Out of This World
- First edition dust jacket
- Author: Murray Leinster
- Cover artist: Ric Binkley
- Language: English
- Genre: Science fiction
- Publisher: Avalon Books
- Publication date: 1958
- Publication place: United States
- Media type: Print
- Pages: 221

= Out of This World (Leinster book) =

1958 collection of stories by Murray Leinster

Out of This World is a collection of three related science fiction stories by Murray Leinster, published by Avalon Books in 1958. The stories, all featuring "hillbilly polymath" Bud Gregory, originally appeared in Thrilling Wonder Stories over a four-month span in 1947, and are sometimes characterized as a novel. A fourth story in the Gregory sequence, "The Seven Temporary Moons", was published in TWS in 1948, but has never been collected.

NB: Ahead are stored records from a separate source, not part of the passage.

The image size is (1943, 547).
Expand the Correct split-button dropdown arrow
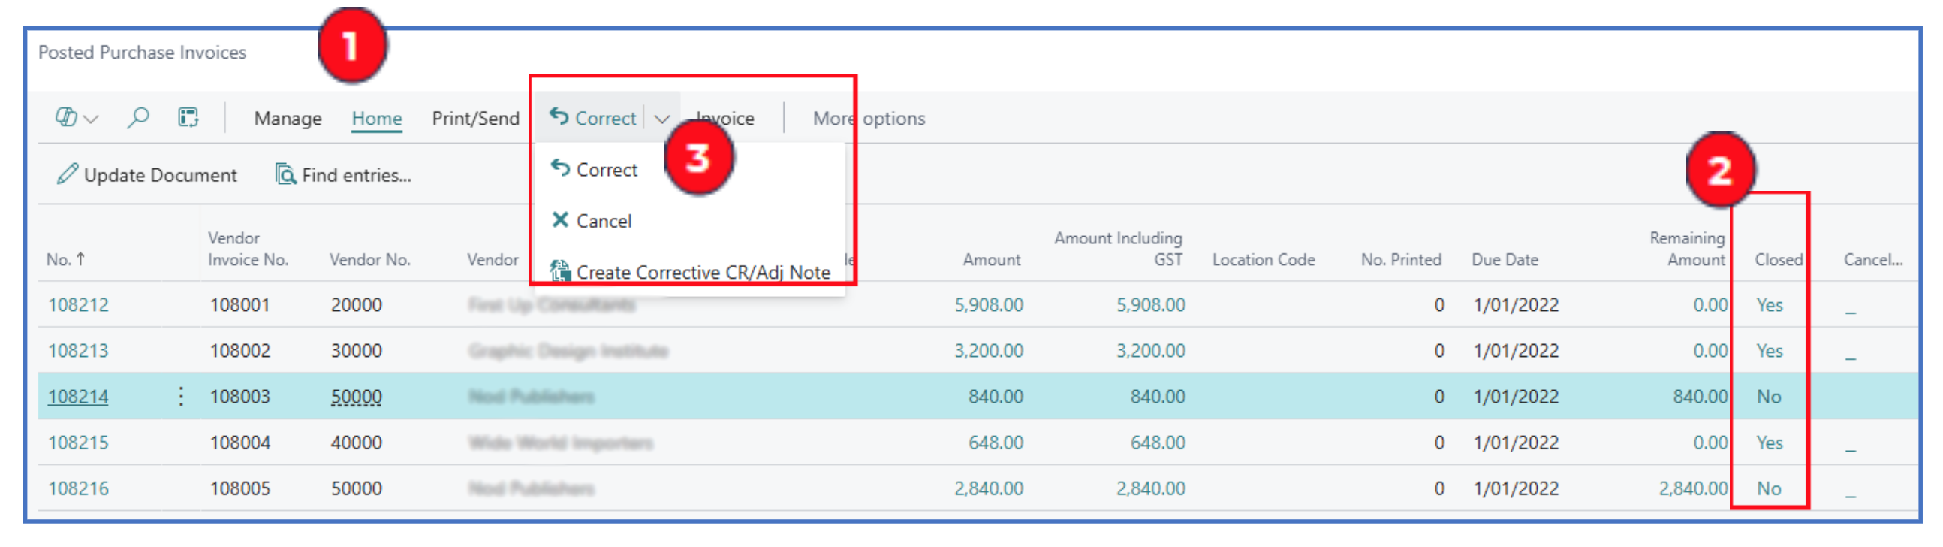point(661,118)
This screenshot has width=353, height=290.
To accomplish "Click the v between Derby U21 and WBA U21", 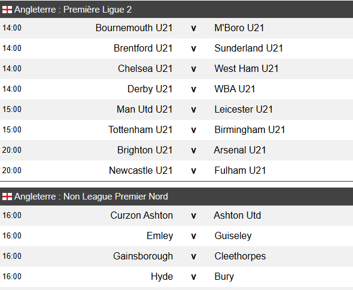I will tap(193, 89).
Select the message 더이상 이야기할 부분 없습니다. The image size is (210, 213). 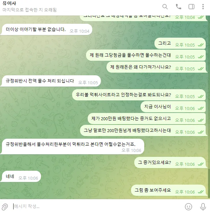[x=47, y=29]
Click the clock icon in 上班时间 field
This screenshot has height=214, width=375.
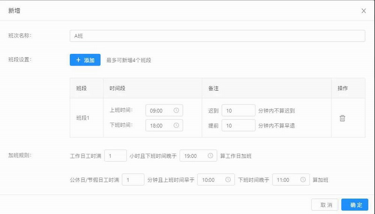[176, 111]
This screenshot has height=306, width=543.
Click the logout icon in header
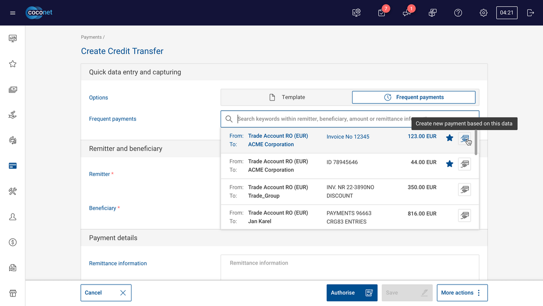(x=531, y=13)
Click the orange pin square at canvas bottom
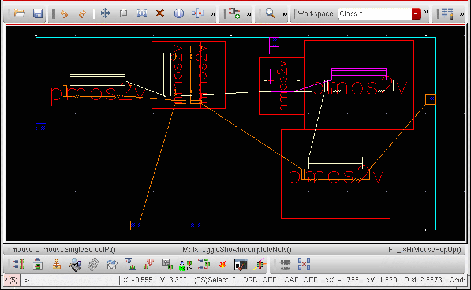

All the stories originally carried the "William Fitzgerald" byline (a derivative of Leinster's birthname, William Fitzgerald Jenkins).

==Contents==
- "The Deadly Dust" (as William Fitzgerald), Thrilling Wonder, August 1947
- "The Gregory Circle" (as William Fitzgerald), Thrilling Wonder, April 1947
- "The Nameless Something" (as William Fitzgerald), Thrilling Wonder, June 1947

==Reception==
Damon Knight noted that "Leinster is ingenious in thinking up zany practical applications of slightly cockeyed principles," but concluded that "watching Gregory pull these things out of his hat one after another is wearisome; unlimited fantasy... is generally boring." Floyd C. Gale called the book "a rampant spoof... staying just this side of slapstick. Nevertheless, it emerges more heavy-handed than most of his lighter works".